Las condiciones de igualdad y libertad, a las que debería responder cada derecho fundamental de la constitución a cargo del Estado, paulatinamente han tendido a ser borradas del ideario público y llevadas a la esfera o privada, donde nadie le responde al ciudadano. Educación o salud como derechos responden a la condición de inalienables, eliminan discriminaciones y exclusiones y aportan a la realización de la vida humana con dignidad, en la condición de simples servicios, responden al proveedor o productor al que no le interesa que el otro satisfaga su derecho, si no que su producto se venda en beneficio propio, pagado por el consumidor y cliente, al que poco le importa su contribución al patrimonio colectivo o la soberanía. El servicio está separado de la responsabilidad del Estado mientras que el derecho humano es deber del estado, como ocurre con la lógica del derecho a la paz que tiene el pueblo y que el gobierno trata de volver servicio para justificar la guerra.

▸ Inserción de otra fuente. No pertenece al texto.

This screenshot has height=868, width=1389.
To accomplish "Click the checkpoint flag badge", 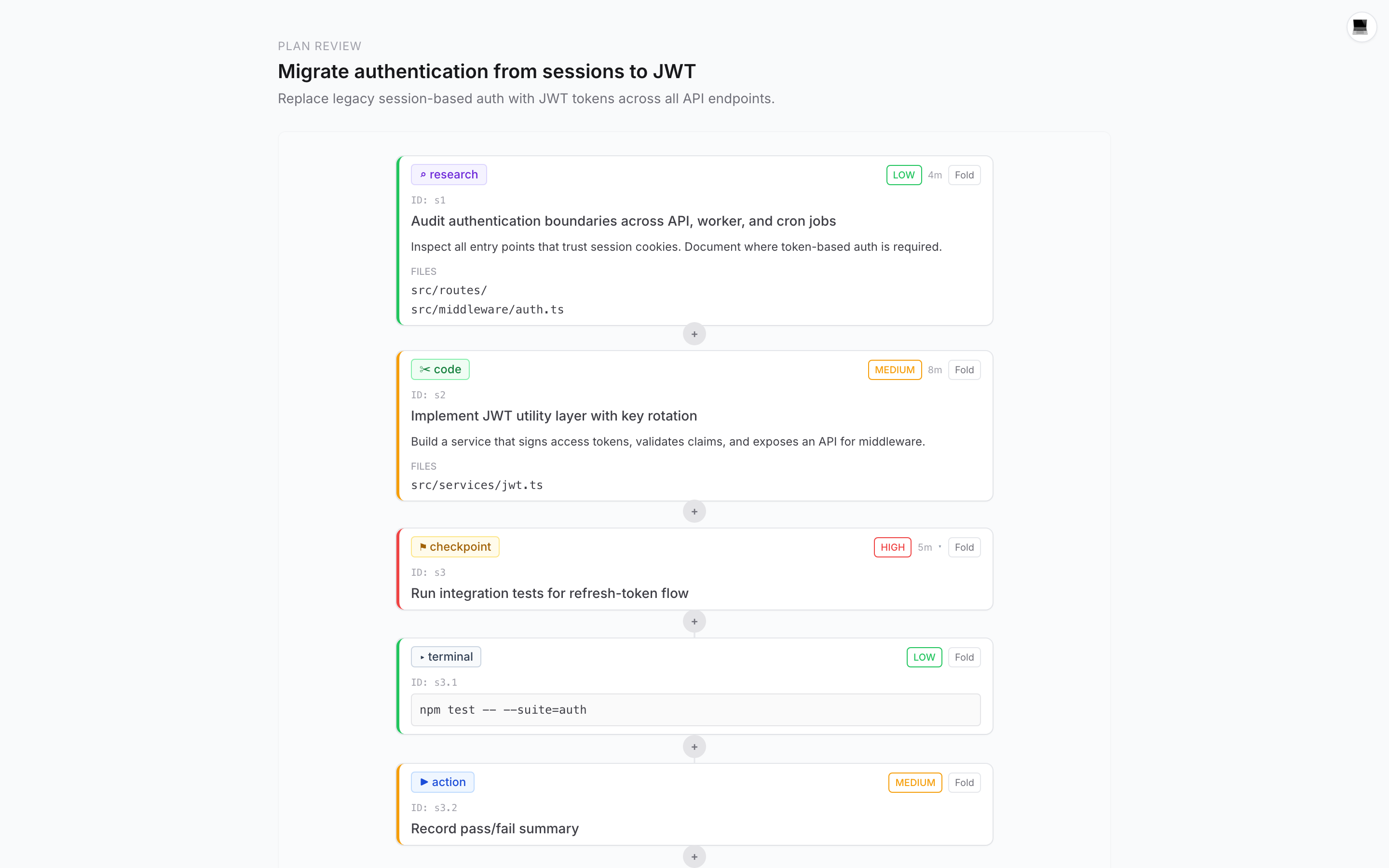I will coord(455,546).
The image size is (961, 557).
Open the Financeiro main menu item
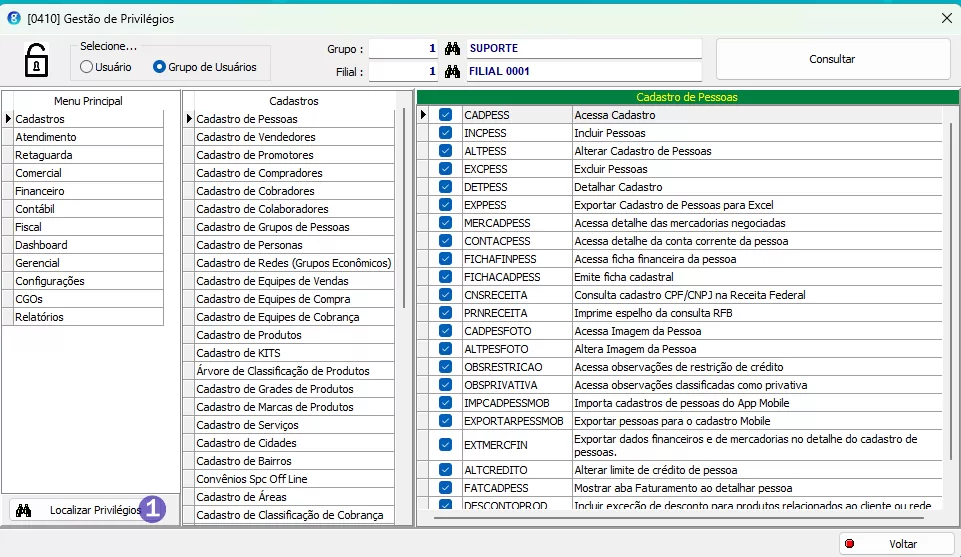click(40, 191)
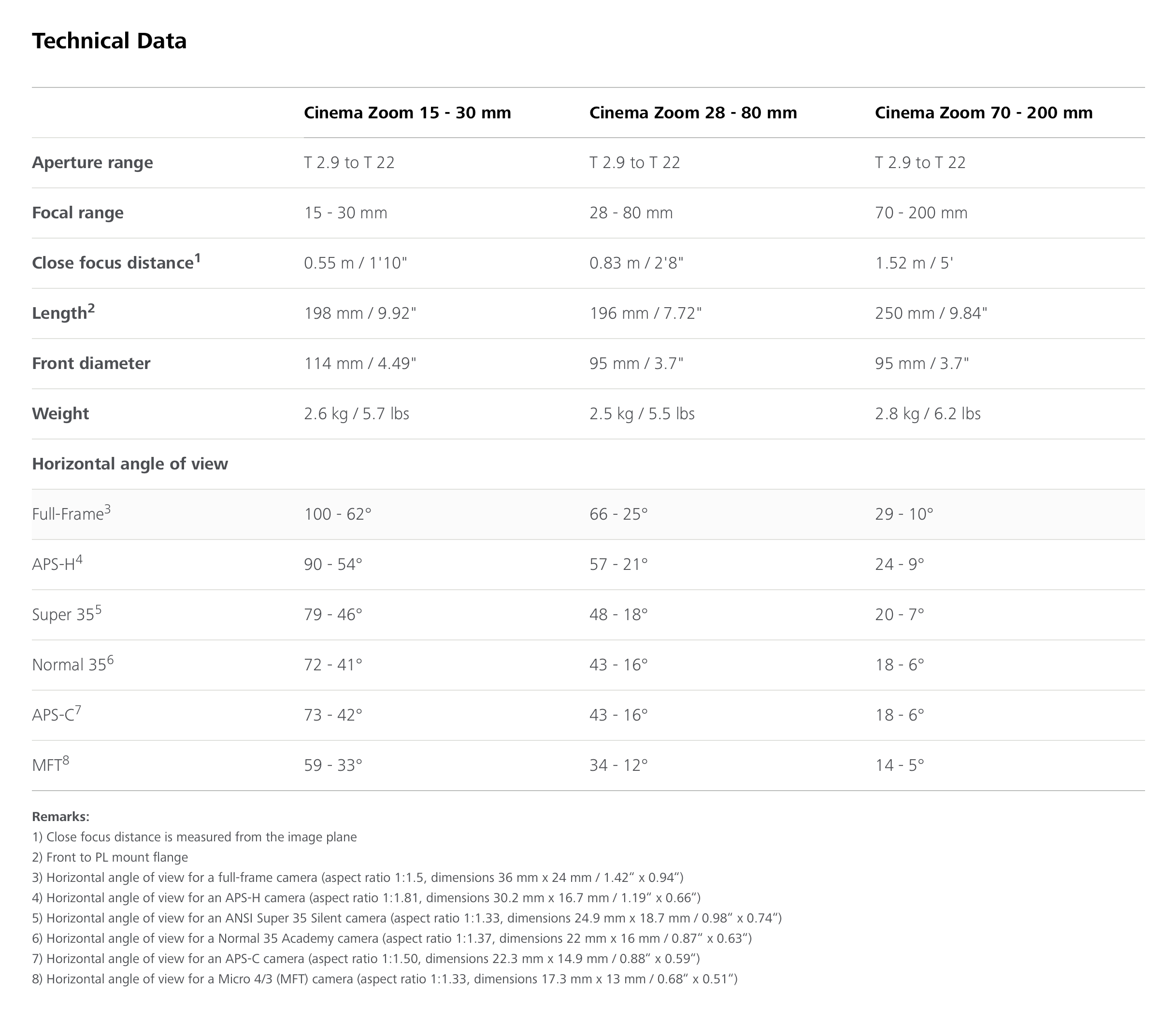Click the Close focus distance row label
Image resolution: width=1176 pixels, height=1021 pixels.
tap(116, 262)
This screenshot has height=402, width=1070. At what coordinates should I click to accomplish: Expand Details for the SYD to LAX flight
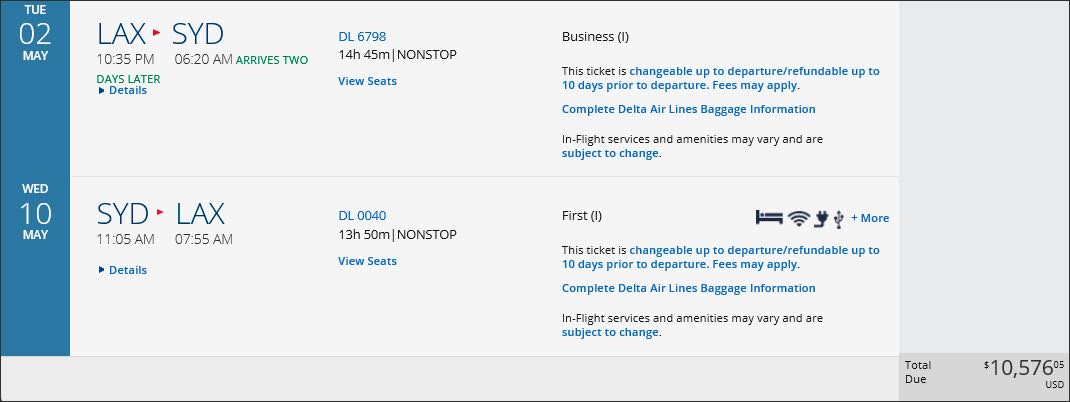123,270
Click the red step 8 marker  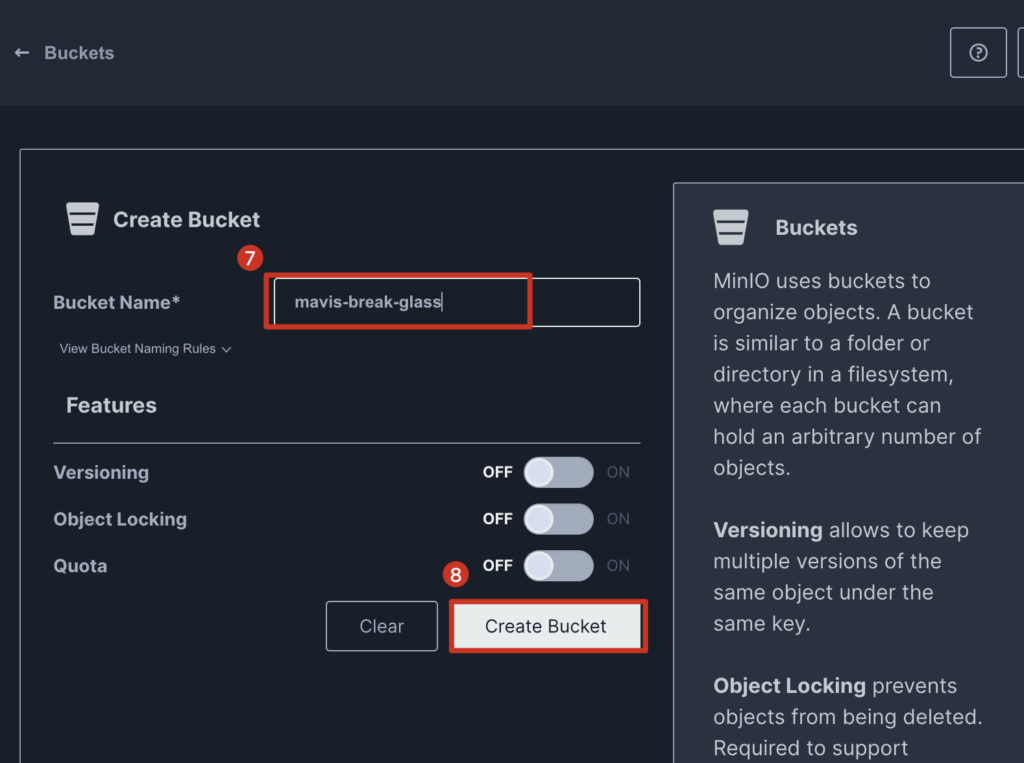[x=456, y=575]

La constitución de 1991 permanece tomada en sus partes principales por el interés privado, que encontró en el Estado a su principal oportunidad (no a un enemigo) y ha actuado en consecuencia. Sin cambiar las estructuras del Estado social, modificó paulatinamente su sentido, su orientación, lo que permite explicar la impunidad total sobre fenómenos desastrosos como la corrupción y el clientelismo, que al ser tratados como asuntos de libertad personal e interés privado, impiden juzgarlos en el marco de los derechos donde serían violaciones, con responsabilidad de Estado en consideración a que cada acto criminal cuenta con la omisión o participación sistemática de agentes del Estado o hay vínculo con los partidos beneficiados directos de actuaciones fraudulentas.
El discurso normativo, que emiten las partes constitutivas del Estado, plegadas al gobierno, coincide en reiterar que Colombia es un Estado social de derecho y el pueblo el soberano, pero en la práctica la primera función esencial del Estado social, que es ponerle bienes materiales y garantías institucionales a las demandas por derechos y proteger la vida y la dignidad preservando el espíritu soberano del pueblo, parece una batalla perdida. Y la segunda tarea que es crear garantías de control social sobre la propiedad privada para salvaguarda de los bienes públicos como riqueza colectiva la hace al revés, con evidente premeditación, al favorecer la privatización y enajenar los bienes públicos, tangibles e intangibles y trasladar los bienes de la nación como el subsuelo, a ser propiedad del Estado, a sabiendas de que este estaba tomado unas veces y asaltado otras por el interés privado, que con esa misma astucia despojó a los derechos (en plural)de su capacidad para llevar al país a su civilidad y convivencia pacífica. Ahora se pretende suplantar de raíz al contrato social por el contrato económico, contribuyendo a que lo poco sólido que queda del Estado social de derecho se desvanezca en el aire.
Posdata. Desencanto produce el indicador global de paz: Colombia en el puesto 145 y Siria en el 153. Islandia es el número uno, allí el Estado no roba, no mata, no pide guerra y la vida resulta sagrada.